Seminar 3 (questions)

 

Chapter 8: Net Present Value and Other Investment Criteria

 

SHORT ANSWER

 

1) What are some of the (dis)advantages of using the IRR method?

 

2) Briefly discuss capital rationing. Explain the terms soft rationing & hard rationing.

 

MULTIPLE CHOICE | PROBLEMS

 

3) What is the NPV of a project that costs $100,000 and returns $50,000 annually for 3 years if the opportunity cost of capital is 14%?

A) $16,081.60

B) $13,397.57

C) $33,748.58

D) $14,473.44

 

4) Because of its age, your car costs $4,000 annually in maintenance expense. You could replace it with a newer vehicle costing $8,000. Both vehicles would be expected to last 4 more years, at which point they will be valueless. If your opportunity cost is 8%, by how much must maintenance expense decrease on the newer vehicle to justify its purchase?

A) $1,469.08

B) $1,625.40

C) $1,584.63

D) $1,409.54

 

5) A polisher costs $10,000 and will cost $20,000 a year to operate and maintain. If the discount rate is 10% and the polisher will last for 5 years, what is the equivalent annual cost of the tool?

A) $17,163.04

B) $22,187.84

C) $22,637.98

D) $19,411.15

 

6) You can continue to use your less efficient machine at a cost of $8,000 annually. Alternatively, you can purchase a more efficient machine for $12,000 plus $5,000 annual maintenance. If the new machine lasts 5 years and the cost of capital is 15%, you should:

 

A) buy the new machine and save $600 in equivalent annual costs.

B) buy the new machine and save $388 in equivalent annual costs.

C) keep the old machine and save $388 in equivalent annual costs.

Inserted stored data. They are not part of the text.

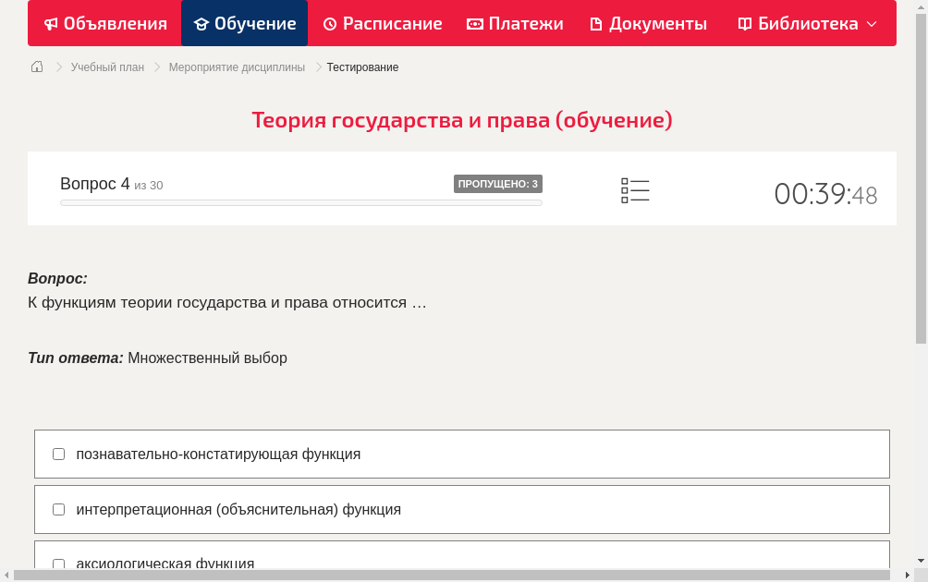This screenshot has height=582, width=928.
Task: Click the megaphone icon next to Объявления
Action: (51, 23)
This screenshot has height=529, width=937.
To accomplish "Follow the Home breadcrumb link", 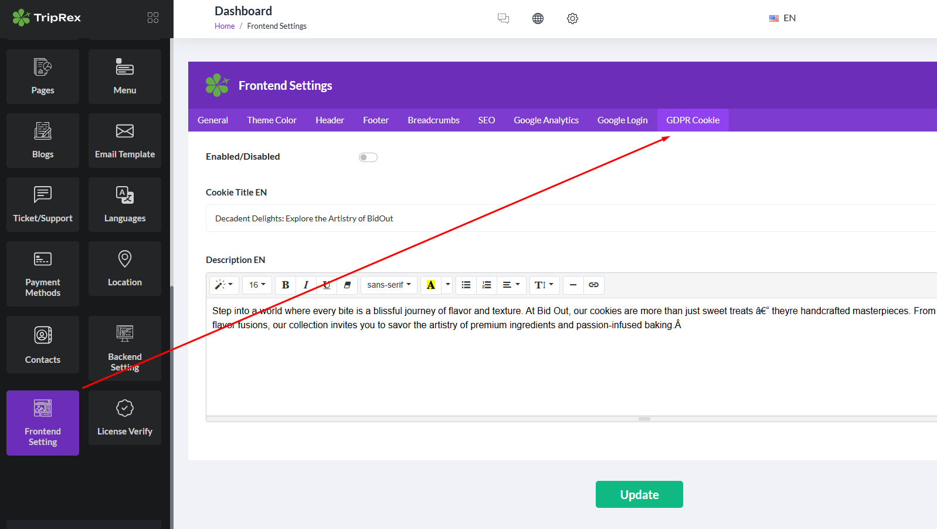I will [225, 26].
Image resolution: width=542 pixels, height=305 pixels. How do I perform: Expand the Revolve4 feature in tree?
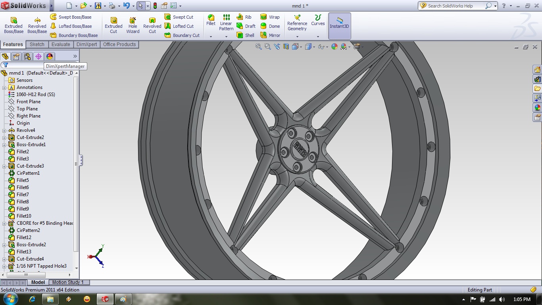point(4,130)
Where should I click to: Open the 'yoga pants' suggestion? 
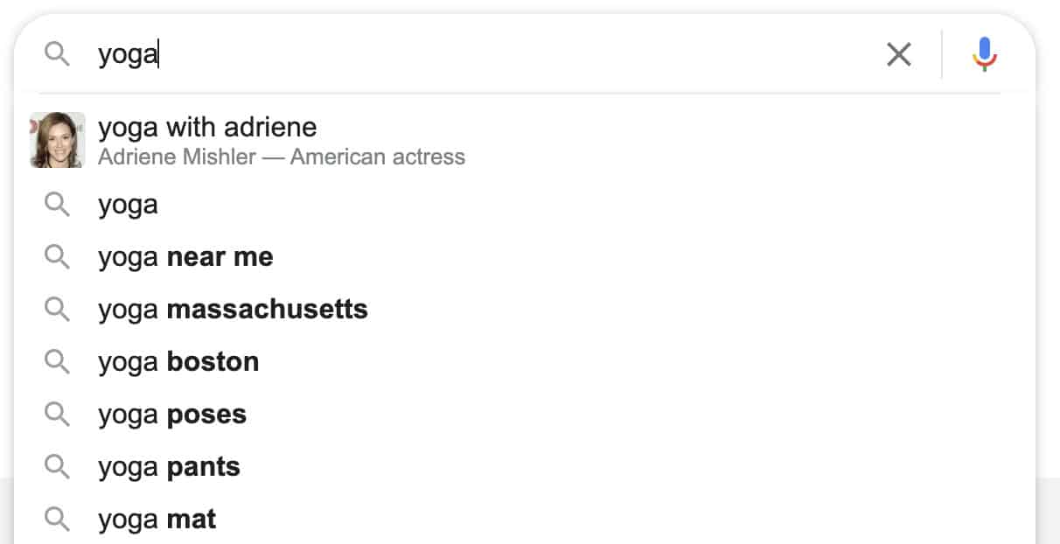169,467
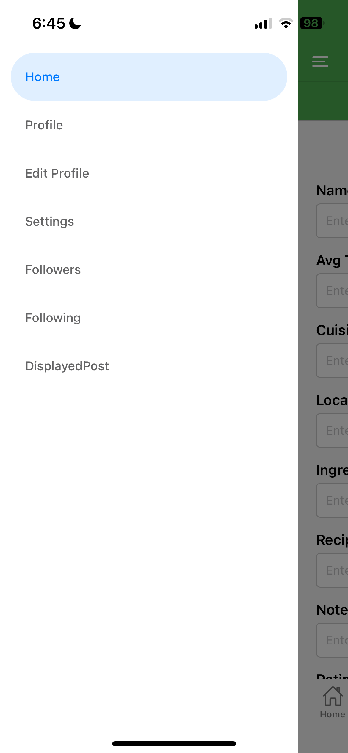Image resolution: width=348 pixels, height=753 pixels.
Task: Tap the clock time in status bar
Action: coord(48,23)
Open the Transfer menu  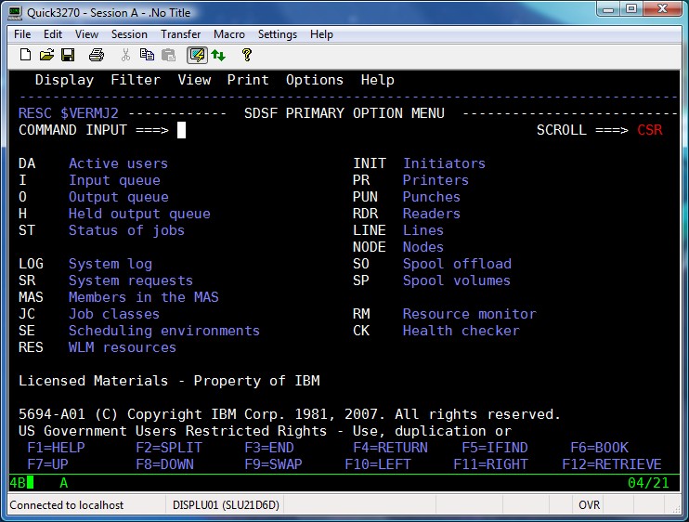[x=180, y=34]
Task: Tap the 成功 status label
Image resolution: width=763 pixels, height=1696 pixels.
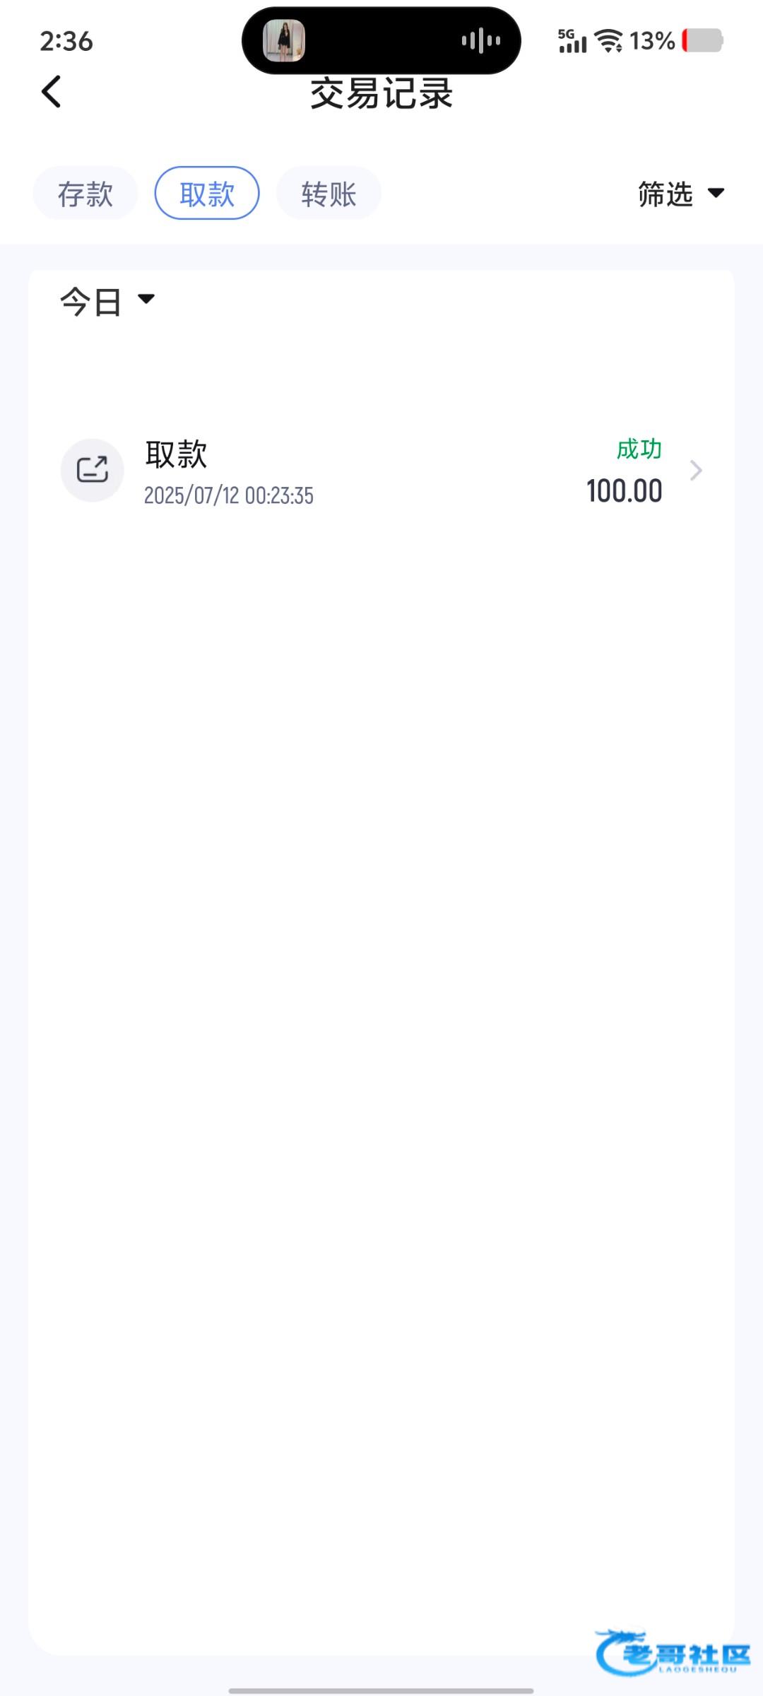Action: point(639,449)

D) keep the old machine and save $580 in equivalent annual costs.

 

 

Chapter 9: Using Discounted Cash-flow Analysis to Make Investment Decisions

 

7) What is the annual depreciation tax shield for a profitable firm in the 30% marginal tax bracket with $100,000 of annual depreciation expense?

 

8) What is the operating cash flow for a firm with $500,000 profit before tax, $100,000 depreciation expense, and a 35% marginal tax rate?

 

9) A firm plans to purchase a $50,000 asset that will be depreciated straight-line over a 5-year life to a zero salvage value. What is the present value of the resulting depreciation tax shield if the tax rate is 35% and the discount rate is 10%?

 

10) What is the NPV of a 6-year project that costs $100,000, has annual revenues of $50,000 and cash expenses of $15,000? Assume the investment can be depreciated for tax purposes straight-line over 6 years, the corporate tax rate is 35%, and the discount rate is 14%.